In January last year video, audio recordings and images were posted online by a woman who claimed to have been assaulted by Greenwood, who was then 21. Greater Manchester Police announced Greenwood had been arrested and Manchester United moved quickly to suspend him.

The player then faced a second arrest on suspicion of attempted rape and an allegation of breaching his bail conditions. He was charged with offences relating to attempted rape, assault, and controlling and coercive behaviour and a trial date was set for November this year.

Then, however, the Crown Prosecution Service dropped all charges. Greenwood's accuser had withdrawn her co-operation from the investigation; the CPS said there had been new evidence and confirmed key witnesses had withdrawn.

That was February. Manchester United launched an internal investigation and... the club's supporters waited. And waited. Finally this week, after six months of dawdling, they announced Greenwood would be leaving the club. The announcement was made by "open letter" to fans from chief executive, Richard Arnold.

Manchester United said last week that it was holding off announcing its Greenwood decision until after the World Cup final in order to spare a distraction from the Lionesses' victory or narrow loss. How gentlemanly. It didn't work.

The Spanish women's win was overshadowed by the conduct of the Spanish Football Association president, Luis Rubiales, who kissed the forward Jennifer Hermoso on the lips to "celebrate" the team's win.

So much male behaviour overshadowing women's work.

And so far, so familiar.

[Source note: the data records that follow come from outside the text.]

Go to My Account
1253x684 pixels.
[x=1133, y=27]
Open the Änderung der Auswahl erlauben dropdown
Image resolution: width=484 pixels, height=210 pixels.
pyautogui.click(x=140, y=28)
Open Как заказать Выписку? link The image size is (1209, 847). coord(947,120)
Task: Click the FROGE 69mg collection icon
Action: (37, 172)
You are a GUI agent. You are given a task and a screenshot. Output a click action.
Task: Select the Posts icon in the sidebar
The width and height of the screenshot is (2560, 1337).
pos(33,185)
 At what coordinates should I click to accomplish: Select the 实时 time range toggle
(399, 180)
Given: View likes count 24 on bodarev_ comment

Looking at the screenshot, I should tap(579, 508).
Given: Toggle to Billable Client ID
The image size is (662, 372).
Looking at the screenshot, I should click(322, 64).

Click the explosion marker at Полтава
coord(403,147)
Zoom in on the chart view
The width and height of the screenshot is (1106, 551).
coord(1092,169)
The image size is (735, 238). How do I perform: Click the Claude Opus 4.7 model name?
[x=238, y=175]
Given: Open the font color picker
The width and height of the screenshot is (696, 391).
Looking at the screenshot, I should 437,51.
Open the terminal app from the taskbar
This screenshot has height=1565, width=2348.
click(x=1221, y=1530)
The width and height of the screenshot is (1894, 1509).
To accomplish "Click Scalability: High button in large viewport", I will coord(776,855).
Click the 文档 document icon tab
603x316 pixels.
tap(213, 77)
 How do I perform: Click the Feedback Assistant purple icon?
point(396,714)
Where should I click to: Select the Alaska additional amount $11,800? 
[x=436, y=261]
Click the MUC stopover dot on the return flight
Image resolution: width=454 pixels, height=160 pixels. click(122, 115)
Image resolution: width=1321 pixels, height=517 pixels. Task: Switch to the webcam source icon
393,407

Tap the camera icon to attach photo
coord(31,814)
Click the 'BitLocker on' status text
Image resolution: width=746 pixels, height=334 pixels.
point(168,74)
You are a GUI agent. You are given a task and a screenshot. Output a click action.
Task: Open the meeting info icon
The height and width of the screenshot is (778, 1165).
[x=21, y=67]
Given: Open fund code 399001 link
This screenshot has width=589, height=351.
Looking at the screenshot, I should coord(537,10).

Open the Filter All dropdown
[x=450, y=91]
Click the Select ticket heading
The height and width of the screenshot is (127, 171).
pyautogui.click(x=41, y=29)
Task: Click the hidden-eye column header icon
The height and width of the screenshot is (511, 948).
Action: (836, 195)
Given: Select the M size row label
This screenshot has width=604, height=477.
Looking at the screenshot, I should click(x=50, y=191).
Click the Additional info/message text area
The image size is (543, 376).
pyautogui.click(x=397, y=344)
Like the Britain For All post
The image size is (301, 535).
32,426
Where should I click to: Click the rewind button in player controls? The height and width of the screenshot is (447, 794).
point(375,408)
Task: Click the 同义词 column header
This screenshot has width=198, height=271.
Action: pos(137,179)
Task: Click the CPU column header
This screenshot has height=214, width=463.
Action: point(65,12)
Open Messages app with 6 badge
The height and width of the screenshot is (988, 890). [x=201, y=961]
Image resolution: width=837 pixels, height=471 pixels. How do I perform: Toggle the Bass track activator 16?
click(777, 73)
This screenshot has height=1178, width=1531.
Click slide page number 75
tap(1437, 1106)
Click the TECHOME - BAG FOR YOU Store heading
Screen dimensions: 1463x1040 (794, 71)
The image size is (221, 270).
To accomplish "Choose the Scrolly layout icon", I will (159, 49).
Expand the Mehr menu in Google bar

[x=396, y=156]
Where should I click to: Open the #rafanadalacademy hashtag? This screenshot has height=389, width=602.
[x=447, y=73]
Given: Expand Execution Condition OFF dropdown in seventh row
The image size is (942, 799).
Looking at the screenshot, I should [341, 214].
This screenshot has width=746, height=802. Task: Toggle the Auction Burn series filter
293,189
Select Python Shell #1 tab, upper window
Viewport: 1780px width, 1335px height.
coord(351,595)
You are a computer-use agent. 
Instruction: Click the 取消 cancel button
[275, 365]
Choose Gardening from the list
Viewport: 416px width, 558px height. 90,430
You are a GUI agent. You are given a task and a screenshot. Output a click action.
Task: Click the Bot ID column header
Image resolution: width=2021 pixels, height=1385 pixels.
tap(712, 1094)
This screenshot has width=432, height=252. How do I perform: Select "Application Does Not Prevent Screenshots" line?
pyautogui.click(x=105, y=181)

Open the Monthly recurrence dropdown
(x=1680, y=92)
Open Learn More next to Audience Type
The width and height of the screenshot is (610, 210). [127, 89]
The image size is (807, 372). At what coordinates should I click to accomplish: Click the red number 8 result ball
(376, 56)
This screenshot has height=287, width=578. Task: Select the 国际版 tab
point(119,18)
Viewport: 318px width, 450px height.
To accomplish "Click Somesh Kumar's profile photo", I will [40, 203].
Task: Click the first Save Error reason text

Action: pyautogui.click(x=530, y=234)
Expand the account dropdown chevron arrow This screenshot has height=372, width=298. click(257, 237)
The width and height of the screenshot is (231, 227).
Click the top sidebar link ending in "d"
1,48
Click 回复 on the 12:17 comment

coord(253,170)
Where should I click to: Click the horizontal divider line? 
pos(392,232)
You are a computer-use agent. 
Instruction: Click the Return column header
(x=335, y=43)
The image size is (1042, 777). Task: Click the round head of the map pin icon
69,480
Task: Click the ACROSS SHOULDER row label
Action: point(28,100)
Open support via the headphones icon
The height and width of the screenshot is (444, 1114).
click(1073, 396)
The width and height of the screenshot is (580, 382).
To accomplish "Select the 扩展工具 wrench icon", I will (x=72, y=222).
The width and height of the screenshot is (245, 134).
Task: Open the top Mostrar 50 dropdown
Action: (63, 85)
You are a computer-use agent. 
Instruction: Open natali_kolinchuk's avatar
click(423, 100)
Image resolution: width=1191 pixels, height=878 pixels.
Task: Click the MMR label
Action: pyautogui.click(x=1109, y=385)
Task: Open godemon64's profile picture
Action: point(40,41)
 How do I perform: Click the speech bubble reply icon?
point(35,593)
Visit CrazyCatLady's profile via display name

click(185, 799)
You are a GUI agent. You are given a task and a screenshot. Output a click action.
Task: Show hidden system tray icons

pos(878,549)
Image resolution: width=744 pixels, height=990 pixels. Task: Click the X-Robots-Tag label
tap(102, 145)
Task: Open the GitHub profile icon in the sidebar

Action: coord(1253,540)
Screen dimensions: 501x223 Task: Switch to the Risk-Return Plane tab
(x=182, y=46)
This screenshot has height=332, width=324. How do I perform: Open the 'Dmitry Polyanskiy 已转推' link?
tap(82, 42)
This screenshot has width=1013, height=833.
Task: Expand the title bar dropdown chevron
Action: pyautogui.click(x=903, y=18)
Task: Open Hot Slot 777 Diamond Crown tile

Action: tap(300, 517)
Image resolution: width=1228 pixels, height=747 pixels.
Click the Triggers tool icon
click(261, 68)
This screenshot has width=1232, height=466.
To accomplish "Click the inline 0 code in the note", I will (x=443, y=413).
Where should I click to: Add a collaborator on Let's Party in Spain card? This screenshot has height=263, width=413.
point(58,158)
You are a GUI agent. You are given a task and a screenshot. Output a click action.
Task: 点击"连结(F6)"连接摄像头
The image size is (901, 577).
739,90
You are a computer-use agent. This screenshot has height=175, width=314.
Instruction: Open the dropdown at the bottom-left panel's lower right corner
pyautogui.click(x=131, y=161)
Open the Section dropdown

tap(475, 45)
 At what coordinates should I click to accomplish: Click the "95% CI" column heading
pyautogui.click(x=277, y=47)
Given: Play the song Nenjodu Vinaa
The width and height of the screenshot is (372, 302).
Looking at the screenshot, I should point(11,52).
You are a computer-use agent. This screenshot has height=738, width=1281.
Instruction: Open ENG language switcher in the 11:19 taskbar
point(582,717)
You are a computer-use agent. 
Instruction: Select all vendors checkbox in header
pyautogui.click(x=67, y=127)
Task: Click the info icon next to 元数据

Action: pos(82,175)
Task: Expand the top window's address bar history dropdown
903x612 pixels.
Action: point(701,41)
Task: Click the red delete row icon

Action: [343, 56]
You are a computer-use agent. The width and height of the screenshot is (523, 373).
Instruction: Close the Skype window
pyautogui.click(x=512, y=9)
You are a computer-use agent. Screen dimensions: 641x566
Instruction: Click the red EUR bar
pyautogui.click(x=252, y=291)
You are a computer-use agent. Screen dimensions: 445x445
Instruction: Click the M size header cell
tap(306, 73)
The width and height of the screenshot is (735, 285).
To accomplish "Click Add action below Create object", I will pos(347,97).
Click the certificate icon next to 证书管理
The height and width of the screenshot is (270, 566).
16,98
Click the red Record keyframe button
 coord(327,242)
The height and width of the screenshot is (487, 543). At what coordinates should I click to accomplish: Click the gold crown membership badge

Football finds itself again and again at the centre of debate about how clubs should deal with players accused or convicted of domestic abuse and sexual assault crimes against women.

From George Best to Ched Evans, this is a discussion that has plagued football for decades with no clear answer on what should be done when allegations are made.

Decision-making is left to individual clubs, which usually sees their exquisite footmanship used to kick the can further and further down the road - whether that's dithering over the issue, like Man U, or moving the player on in the hope no one notices, like former Scotland striker David Goodwillie, passed from Clyde to Raith Rovers before being dropped.

The issue is that some football supporters will overlook any infraction or alleged infraction as long as a man is scoring them goals. The deeply personal link fans share with their club means its success, or otherwise, is a reflection on their sense of self.

They can't acknowledge wrongdoing of players without it being some reflection on that which they hold most dear.

On the other side, senior Man U staff were focused on cash, not care. Greenwood was referred to as “a £100m asset” for the club. That's ultimately what it always boils down to for management: money.

Greenwood has tried to fudge the issue by releasing a statement saying he was "cleared of all charges", which simply isn't true. The charges were dropped, which is very different.

We can't address the issue of why more women aren't involved in football, why the stands aren't more full of female supporters, without looking at the way the sport treats women.

Literally and figuratively valued less as players, disrespected and undermined by players and clubs.

It's hard to think of an incidence of exemplary handling by a club so there's no sense that any other manager might have dealt with Greenwood's situation better.

Why - it seems obvious - is there no protocol for this from the sport's governing bodies? Why, after all these years, do incidents of violence and alleged violence against women by players become hot topics to be debated in radio phone-in shows rather than subject to established procedures that take the decision away from clubs to an independent adjudicator?

No one wants to suggest that a 21-year-old cannot be rehabilitated but what will happen to Greenwood now? Yet more moving from club to club, yet more anguished public debate when or if he's signed.

There seem to be obvious ways to tackle these incidents yet little will. I imagine I am not alone as a woman in thinking about why I would want more football in my life when it seems so little to want women.